Although every nuance covered in a data sheet may not be necessary for a chip to do its job, the amount of data that a designer must absorb to make the chip (and system) work is almost like cramming for the final exam to a class rarely attended. In a complex multichip system, the learning process must happen repeatedly as each chip or ASIC has to be integrated into the system architecture. The large amount of time devoted to just learning how the chips operate could impact development cycles unless the chip suppliers can provide early customer access to the functional details.
But simply getting a chip to operate in its basic modes typically isn't enough. The challenge is making it do more so that you can differentiate your solution. Often, by working hand in hand with manufacturer application support, you can get the chip up and running in some of its more advanced modes much quicker than by only studying the data sheet. Vendors can also help by providing libraries of sample software, development boards, and links to partner support from suppliers of tools such as compilers, debuggers, application software, and much more.

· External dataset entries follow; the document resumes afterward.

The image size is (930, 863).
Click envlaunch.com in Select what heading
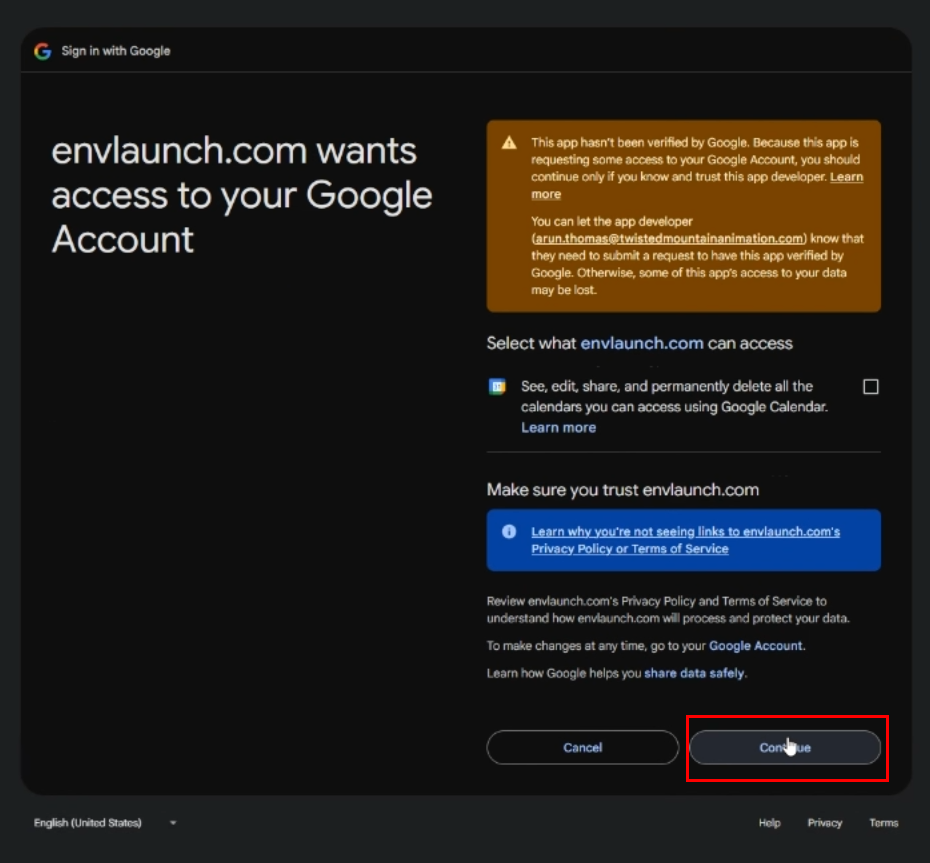tap(642, 343)
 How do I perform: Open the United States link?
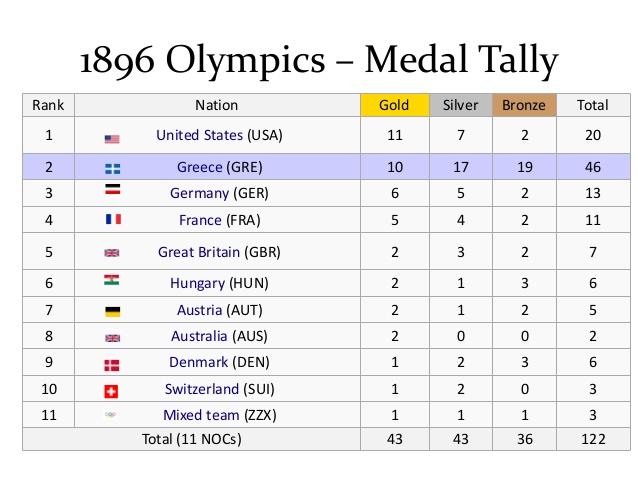click(200, 135)
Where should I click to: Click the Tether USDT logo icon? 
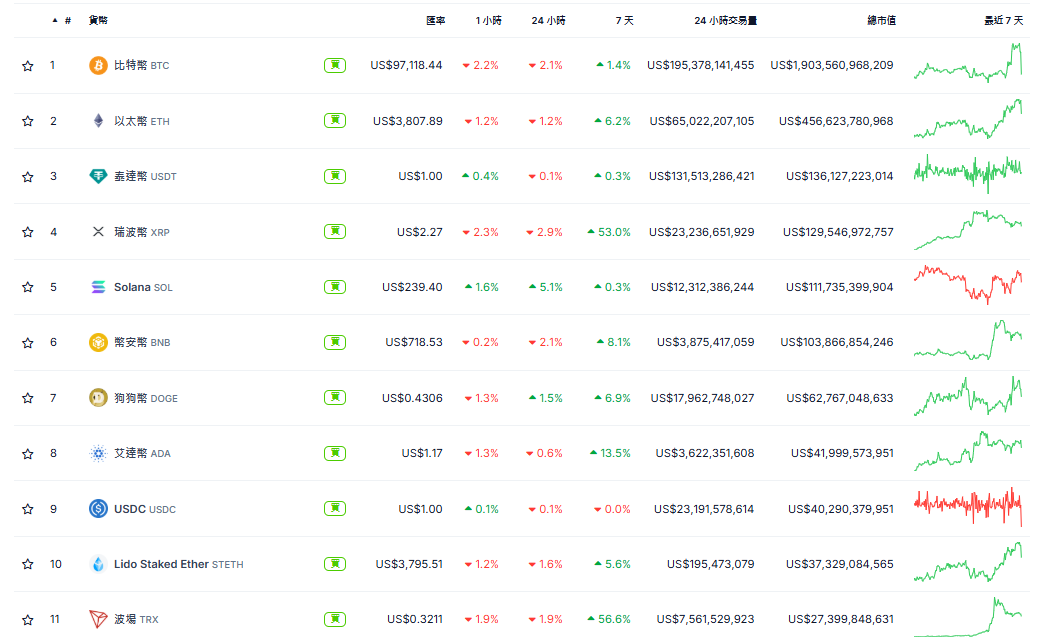(x=98, y=176)
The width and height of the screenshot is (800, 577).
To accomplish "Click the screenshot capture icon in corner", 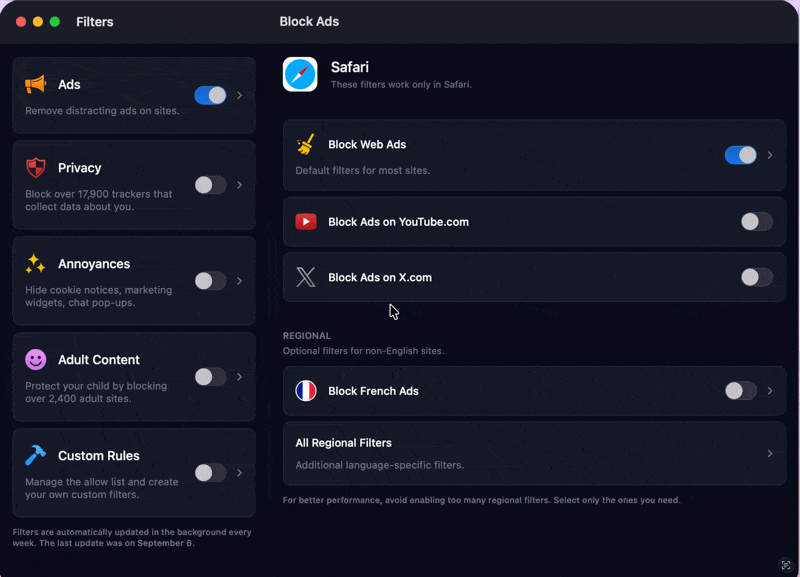I will 786,565.
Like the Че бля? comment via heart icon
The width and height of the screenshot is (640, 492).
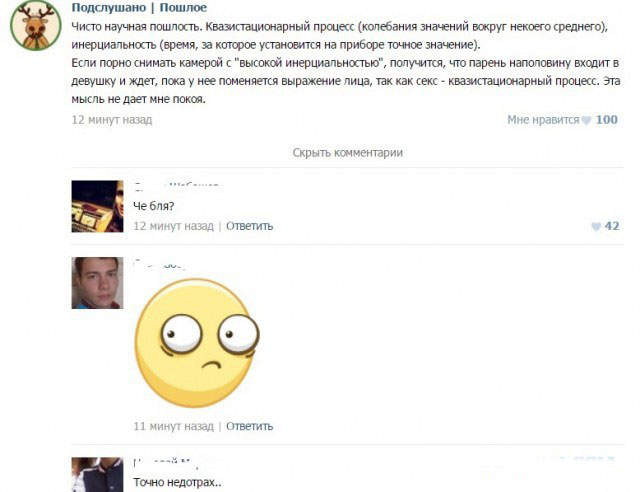596,227
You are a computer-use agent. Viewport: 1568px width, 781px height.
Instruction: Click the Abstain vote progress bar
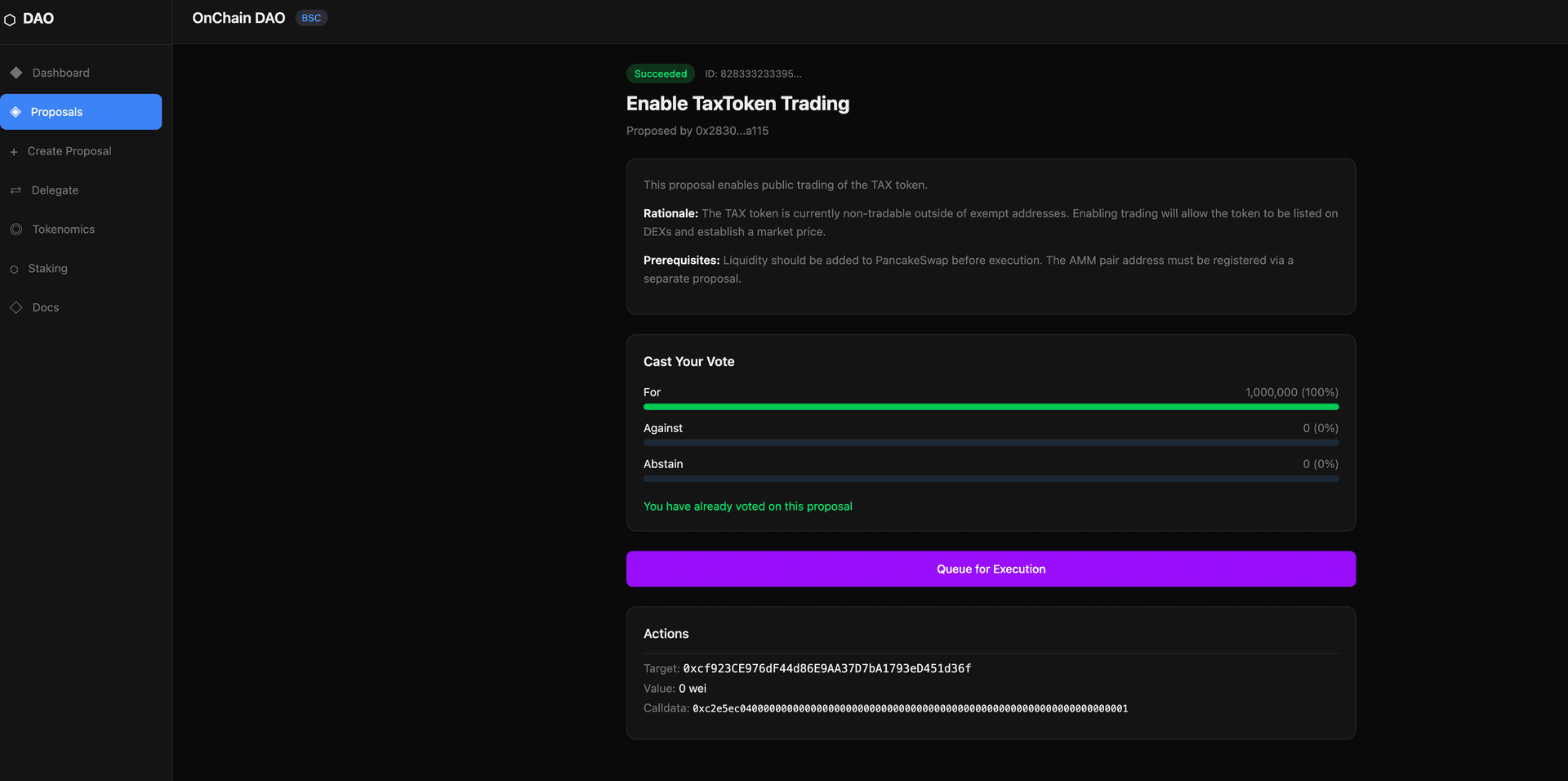tap(991, 479)
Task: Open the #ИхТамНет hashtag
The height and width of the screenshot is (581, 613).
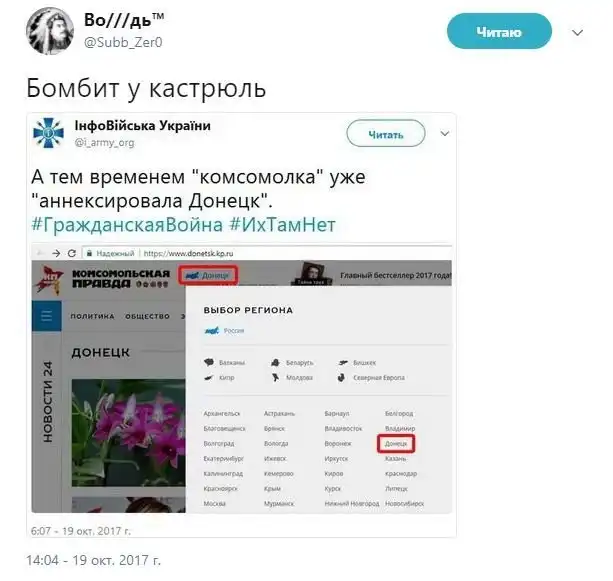Action: [282, 225]
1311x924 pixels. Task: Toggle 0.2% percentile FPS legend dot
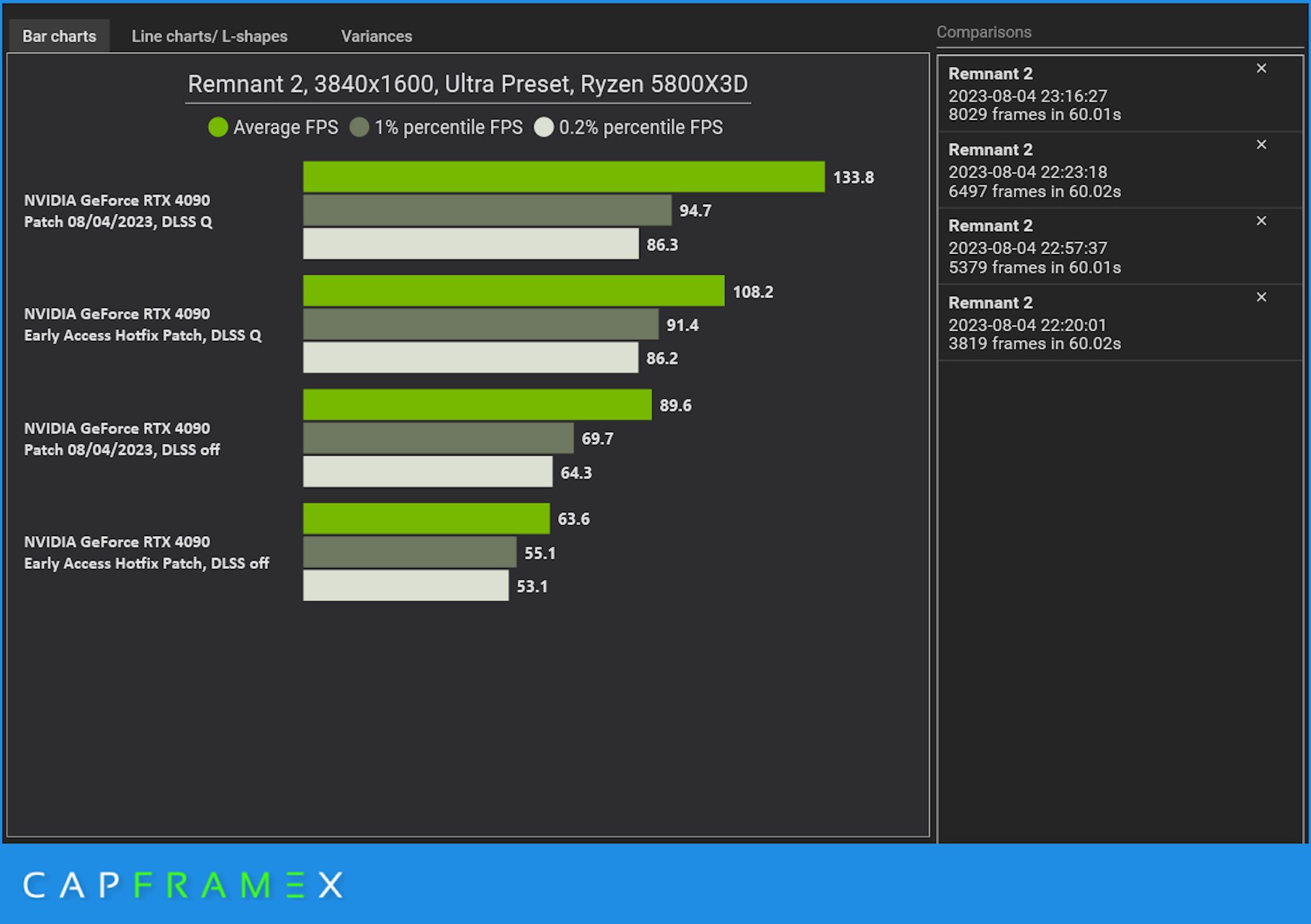coord(544,127)
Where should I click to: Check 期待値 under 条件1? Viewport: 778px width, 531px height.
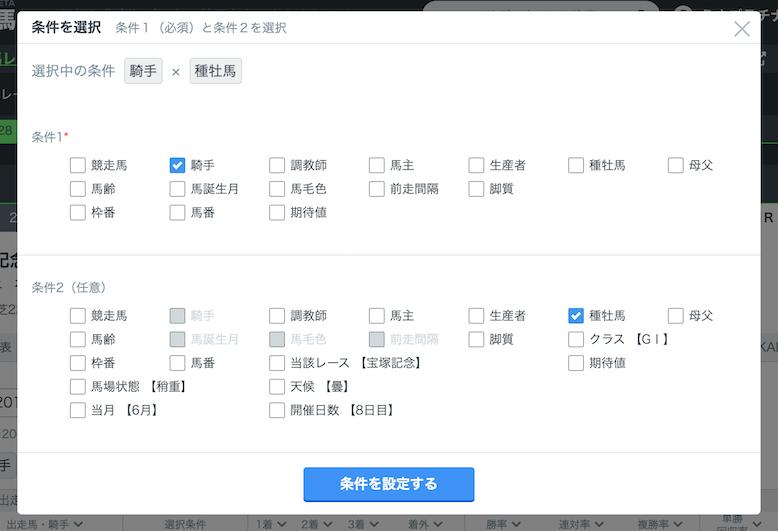(x=277, y=212)

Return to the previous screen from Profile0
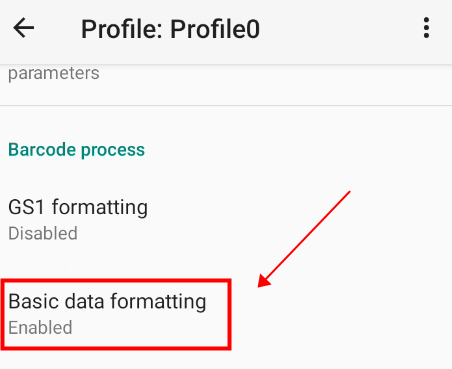(24, 28)
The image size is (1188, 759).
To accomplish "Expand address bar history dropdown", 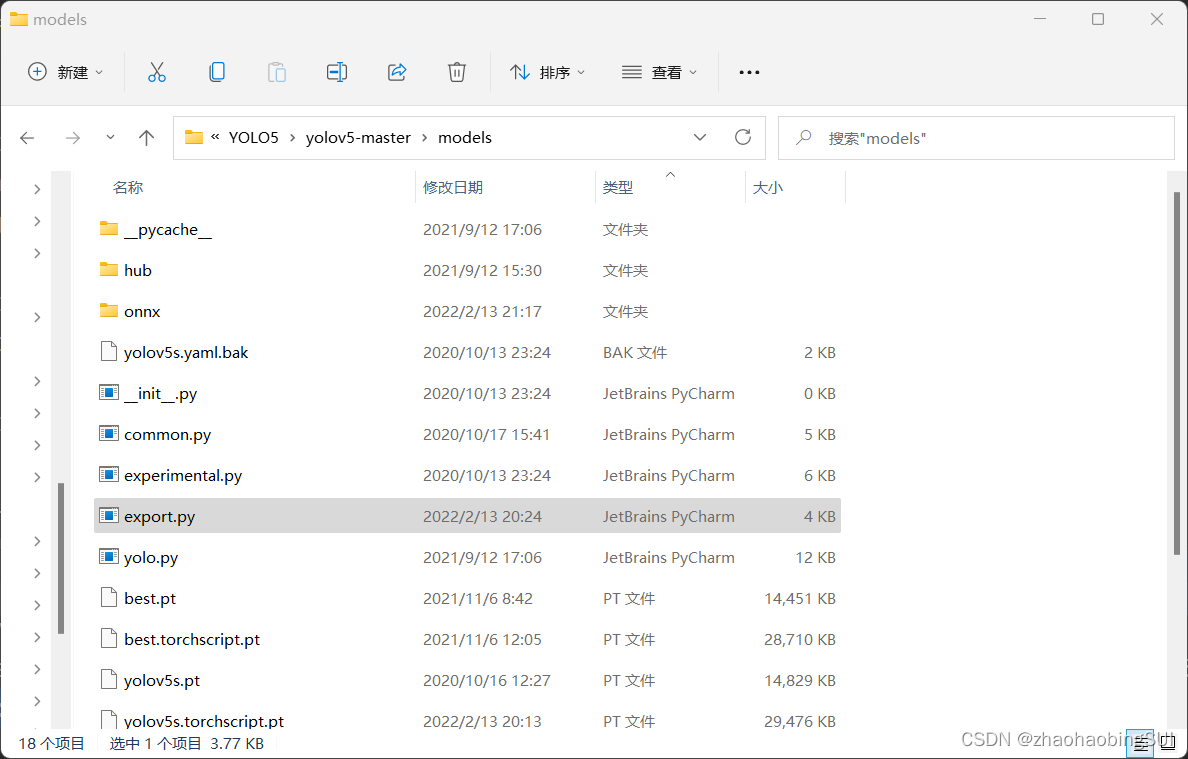I will pos(700,137).

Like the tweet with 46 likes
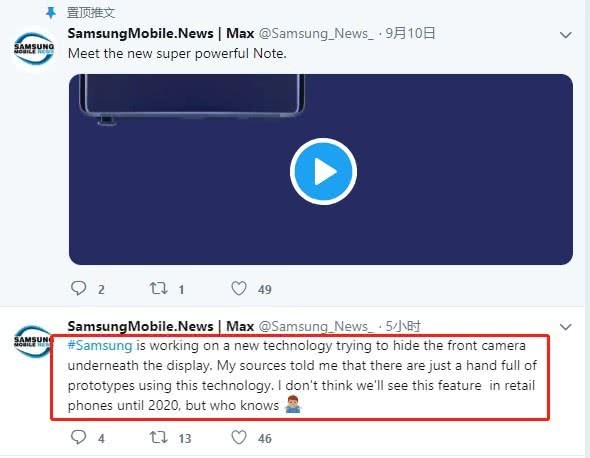coord(239,437)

Once the basic operation is stable, then come the two dreaded words—enhancements and optimizations. To accomplish these tasks requires a deeper understanding of the chips, their architecture, and the command structure or instruction set. Many times, the chip vendors will offer training classes to indoctrinate designers and explain all the fine points of the device's operating modes and register settings. But then the challenge comes—applying all of that information to a particular system implementation to maximize performance or add specialized features that give your application or customers extra value.
Here patience and perseverance must combine forces for the design to succeed. Many of the new controller chips contain hundreds to over a thousand registers that configure the chip to handle the various tasks. Although data sheets may say one thing, very often there could be idiosyncrasies not caught by manufacturers before producing the chip. Data dependencies or particular operation sequences in which a register wasn't properly set or cleared are examples. So even though you followed the data sheet model to a T, if the model has flaws, your system won't work. Troubleshooting these nonobvious problems probably presents some of the most time-consuming challenges when bringing up a new system.
The modeling challenge won't get any easier in the future. Still more-complex chip designs are on the drawing boards, many of which will contain multiple processors and other complex function blocks that all have to work in unison. Software will also play a more important role by allowing designers to add new features and differentiate their systems.
Manufacturers of the complex chips must be able to craft good software models of the register control structure, then make them available to designers long before silicon is delivered. Early delivery of design models and software tools enable system software development to start well before the hardware implementation. This will be key in most systems as software has become a larger percentage than hardware of most designs.
Will future systems tilt even further toward software-based solutions? This could lead to a targeted, yet "universal," programmable system-on-a-chip platform that would allow designers to very quickly bring applications to market. Already some FPGAs are starting to take on some of these platform characteristics as they embed multiple high-performance CPUs and other functions. Ultimately, there could be a new design discipline that's much more software centric than hardware centric. All signs certainly seem to be pointing that way.